Clumps of hydrogenous planetoids as the dark matter of galaxies
Abstract
Nonlinear gravitational condensation theory and quasar-microlensing observations lead to the conclusion that the baryonic mass of most galaxies is dominated by dense clumps of hydrogenous planetoids. Star microlensing collaborations fail to detect planetoids as the dominant dark matter component of the Galaxy halo by an unjustified uniform-number-density assumption that underestimates the average value. From (Jeans's 1902) linear gravitational condensation theory, and from nonlinear theory for different reasons, proto-globular-cluster (PGC) mass gas blobs should form soon after the plasma epoch ends and neutral gas appears, about 300,000 years after the Big Bang. Such PGC blobs should then fragment into planetary-mass objects at viscous and turbulent Schwarz scales of the weakly turbulent primordial gas, from Gibson's 1996 nonlinear theory.
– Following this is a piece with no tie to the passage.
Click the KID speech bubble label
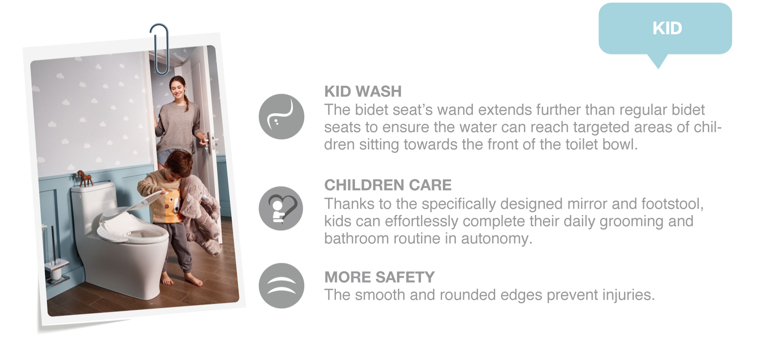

Schild's 1996 interpretation, from measured twinkling frequencies of the lensed quasar Q0957+561 A,B (after subtraction of the phased images), was that the mass of the lens galaxy is dominated by "rogue planets >... likely to be the missing mass". Schild's findings of a 1.1 year image time delay, with dominant planetoid image-twinkling-period, are confirmed herein by three observatories.